PROMPT: Reproduce the door seal inspection FAQ from "Does this template" to "correct compliance workflow.", substituting "checklist" for "form".

Commercial Property Maintenance Team
Use this form across tenant entry doors to standardize condition checks before and after lease turnover. It creates a consistent record for repair requests, vendor follow-up, and repeat-defect tracking by door location.

Frequently asked questions

What does this inspection template cover?

This template covers the visible condition and fit of the door sweep, threshold, sill seal, corner pads, and adjacent weatherstripping on an entry door. It is designed to document whether the seal is continuous, properly seated, and free of damage or gaps that could admit drafts or water. It also captures basic inspection details so findings can be traced to a specific door and time. Use it as a focused field inspection, not as a full door hardware or fire-door certification form.

When should I use a door sweep and threshold seal inspection?

Use it during routine facility walkthroughs, seasonal weatherproofing checks, post-storm leak investigations, and after tenant or maintenance complaints about drafts or moisture. It is also useful before cold-weather periods or when recurring corrosion, staining, or pest entry suggests a failed seal. If the door is part of a rated fire door assembly, this template should be paired with the correct fire-door inspection process rather than used alone.

Who should complete this inspection?

A maintenance technician, facilities coordinator, or other trained inspector can complete it as long as they know how to recognize visible seal defects and document them consistently. For doors tied to life-safety, security, or code-sensitive assemblies, the person performing the check should understand the applicable facility standard and escalate issues that require qualified repair. The template is built for observation and documentation, not for making structural or code certification decisions.

How often should this inspection be performed?

Most facilities run it on a scheduled preventive maintenance cadence, such as monthly, quarterly, or seasonally, depending on exposure to weather and traffic. Exterior entry doors in harsh climates or high-use areas usually need more frequent checks than interior doors. If you are responding to leaks, energy loss, or pest-control complaints, perform an ad hoc inspection immediately and record the condition at that time.

Does this template replace a fire door inspection or code compliance check?

No. This template is for weather seal condition at the sill and door edges, not for verifying all fire-door assembly requirements. If the door is part of a fire-rated assembly, you still need the applicable fire-door inspection process under NFPA guidance and your local AHJ requirements. Use this form as a maintenance and deficiency-tracking tool, then route any fire-related concerns to the correct compliance workflow.

Dataset excerpt:
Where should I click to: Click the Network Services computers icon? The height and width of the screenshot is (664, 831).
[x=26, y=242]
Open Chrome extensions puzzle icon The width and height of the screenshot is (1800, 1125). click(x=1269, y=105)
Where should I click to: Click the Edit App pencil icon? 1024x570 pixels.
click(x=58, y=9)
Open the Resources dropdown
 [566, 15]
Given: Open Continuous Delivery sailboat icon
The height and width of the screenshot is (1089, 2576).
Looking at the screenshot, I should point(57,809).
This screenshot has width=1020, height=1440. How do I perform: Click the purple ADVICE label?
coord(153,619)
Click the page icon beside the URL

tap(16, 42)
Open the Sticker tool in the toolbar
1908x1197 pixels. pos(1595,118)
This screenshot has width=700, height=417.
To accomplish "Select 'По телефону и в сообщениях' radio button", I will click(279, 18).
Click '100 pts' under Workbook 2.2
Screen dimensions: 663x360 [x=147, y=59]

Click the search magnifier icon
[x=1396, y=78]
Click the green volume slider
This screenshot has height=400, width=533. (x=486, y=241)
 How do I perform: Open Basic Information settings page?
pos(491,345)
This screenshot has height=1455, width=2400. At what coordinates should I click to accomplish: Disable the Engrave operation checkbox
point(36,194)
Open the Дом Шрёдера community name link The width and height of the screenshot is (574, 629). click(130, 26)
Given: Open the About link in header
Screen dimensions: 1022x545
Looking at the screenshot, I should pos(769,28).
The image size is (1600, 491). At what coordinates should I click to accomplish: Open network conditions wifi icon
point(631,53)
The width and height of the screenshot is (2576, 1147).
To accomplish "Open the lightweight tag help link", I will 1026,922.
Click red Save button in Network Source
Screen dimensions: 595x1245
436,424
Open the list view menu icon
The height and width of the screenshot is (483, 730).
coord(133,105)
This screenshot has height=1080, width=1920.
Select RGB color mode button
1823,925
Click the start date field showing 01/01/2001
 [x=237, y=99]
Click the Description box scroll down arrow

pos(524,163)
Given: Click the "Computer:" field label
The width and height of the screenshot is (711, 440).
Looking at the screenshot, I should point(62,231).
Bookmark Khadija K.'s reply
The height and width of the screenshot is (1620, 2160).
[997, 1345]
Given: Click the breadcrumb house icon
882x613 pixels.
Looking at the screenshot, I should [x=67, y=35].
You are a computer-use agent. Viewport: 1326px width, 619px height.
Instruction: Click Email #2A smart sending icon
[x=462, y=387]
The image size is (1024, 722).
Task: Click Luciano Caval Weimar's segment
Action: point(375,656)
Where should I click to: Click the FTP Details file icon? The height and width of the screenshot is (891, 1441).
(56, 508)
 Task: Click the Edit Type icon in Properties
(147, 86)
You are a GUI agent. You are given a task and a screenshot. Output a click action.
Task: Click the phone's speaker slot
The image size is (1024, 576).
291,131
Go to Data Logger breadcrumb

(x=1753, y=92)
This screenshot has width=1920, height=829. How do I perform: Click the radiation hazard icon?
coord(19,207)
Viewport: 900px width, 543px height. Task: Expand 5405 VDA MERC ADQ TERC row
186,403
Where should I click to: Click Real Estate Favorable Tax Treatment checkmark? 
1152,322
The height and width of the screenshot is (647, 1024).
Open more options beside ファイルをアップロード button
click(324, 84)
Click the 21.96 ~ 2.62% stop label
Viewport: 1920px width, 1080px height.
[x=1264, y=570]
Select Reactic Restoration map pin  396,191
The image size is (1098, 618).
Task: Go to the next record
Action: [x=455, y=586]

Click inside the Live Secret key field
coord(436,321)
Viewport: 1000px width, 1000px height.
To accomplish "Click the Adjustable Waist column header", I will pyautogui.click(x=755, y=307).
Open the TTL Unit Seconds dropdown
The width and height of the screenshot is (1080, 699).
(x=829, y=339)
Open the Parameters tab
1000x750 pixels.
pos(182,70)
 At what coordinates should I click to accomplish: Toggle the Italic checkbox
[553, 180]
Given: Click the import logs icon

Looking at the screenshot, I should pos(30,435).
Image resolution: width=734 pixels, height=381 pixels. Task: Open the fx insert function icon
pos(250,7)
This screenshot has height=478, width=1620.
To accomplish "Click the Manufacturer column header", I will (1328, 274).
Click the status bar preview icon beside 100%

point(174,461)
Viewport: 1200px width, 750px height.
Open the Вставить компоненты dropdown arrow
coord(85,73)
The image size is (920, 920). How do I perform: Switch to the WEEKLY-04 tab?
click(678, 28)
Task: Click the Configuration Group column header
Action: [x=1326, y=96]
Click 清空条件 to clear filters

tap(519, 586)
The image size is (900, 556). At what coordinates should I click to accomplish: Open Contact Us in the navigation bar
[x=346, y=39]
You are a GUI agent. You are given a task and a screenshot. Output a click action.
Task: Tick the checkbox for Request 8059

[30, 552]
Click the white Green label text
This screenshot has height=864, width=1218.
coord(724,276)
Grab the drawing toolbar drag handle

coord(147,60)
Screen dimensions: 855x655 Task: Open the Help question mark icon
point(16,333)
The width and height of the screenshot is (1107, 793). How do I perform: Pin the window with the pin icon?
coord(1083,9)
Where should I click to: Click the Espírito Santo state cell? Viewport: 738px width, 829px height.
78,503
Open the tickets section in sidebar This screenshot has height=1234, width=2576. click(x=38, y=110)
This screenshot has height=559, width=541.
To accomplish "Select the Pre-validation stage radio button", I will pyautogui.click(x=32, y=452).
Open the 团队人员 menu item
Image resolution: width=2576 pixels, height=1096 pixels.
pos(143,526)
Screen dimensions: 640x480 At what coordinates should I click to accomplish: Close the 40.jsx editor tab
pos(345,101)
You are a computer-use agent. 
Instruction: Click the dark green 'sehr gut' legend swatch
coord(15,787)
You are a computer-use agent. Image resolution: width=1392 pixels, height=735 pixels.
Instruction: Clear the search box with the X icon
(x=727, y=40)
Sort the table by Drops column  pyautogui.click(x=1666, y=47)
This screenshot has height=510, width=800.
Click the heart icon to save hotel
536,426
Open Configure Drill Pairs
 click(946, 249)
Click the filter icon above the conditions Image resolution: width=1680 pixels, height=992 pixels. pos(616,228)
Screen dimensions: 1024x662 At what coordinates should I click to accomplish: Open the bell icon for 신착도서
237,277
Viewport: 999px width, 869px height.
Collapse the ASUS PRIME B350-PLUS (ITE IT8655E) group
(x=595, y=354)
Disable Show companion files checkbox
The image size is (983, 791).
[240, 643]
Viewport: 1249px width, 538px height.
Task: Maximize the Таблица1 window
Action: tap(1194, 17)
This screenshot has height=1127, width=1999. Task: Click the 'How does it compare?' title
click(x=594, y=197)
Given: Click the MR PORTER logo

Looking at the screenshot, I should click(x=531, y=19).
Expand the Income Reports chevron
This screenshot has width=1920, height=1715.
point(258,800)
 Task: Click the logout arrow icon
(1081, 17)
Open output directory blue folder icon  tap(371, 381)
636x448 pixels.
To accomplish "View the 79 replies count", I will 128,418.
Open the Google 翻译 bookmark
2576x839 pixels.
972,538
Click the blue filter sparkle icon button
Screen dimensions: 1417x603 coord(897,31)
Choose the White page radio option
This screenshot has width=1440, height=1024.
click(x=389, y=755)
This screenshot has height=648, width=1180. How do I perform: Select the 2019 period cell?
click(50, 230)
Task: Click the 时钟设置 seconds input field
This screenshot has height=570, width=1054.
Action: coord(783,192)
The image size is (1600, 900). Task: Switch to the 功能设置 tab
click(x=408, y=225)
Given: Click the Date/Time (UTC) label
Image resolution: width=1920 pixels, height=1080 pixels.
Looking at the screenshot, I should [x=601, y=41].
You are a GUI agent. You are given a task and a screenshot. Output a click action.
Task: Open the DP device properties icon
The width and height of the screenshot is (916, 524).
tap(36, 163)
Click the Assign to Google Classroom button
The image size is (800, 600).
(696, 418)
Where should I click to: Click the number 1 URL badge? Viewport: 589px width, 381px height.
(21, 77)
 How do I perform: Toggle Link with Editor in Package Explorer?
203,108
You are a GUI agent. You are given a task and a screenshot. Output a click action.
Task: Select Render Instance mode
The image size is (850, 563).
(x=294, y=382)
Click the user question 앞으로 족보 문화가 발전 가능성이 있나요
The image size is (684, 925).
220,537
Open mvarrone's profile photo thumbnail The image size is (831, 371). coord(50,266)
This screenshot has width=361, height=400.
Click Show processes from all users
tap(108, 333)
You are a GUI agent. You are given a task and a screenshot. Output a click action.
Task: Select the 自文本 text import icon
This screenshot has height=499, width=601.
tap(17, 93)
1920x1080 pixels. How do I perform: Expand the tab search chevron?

EXPECTED OUTPUT:
Does this template replace a fire door inspection or code compliance check?

No. This template is for weather seal condition at the sill and door edges, not for verifying all fire-door assembly requirements. If the door is part of a fire-rated assembly, you still need the applicable fire-door inspection process under NFPA guidance and your local AHJ requirements. Use this checklist as a maintenance and deficiency-tracking tool, then route any fire-related concerns to the correct compliance workflow.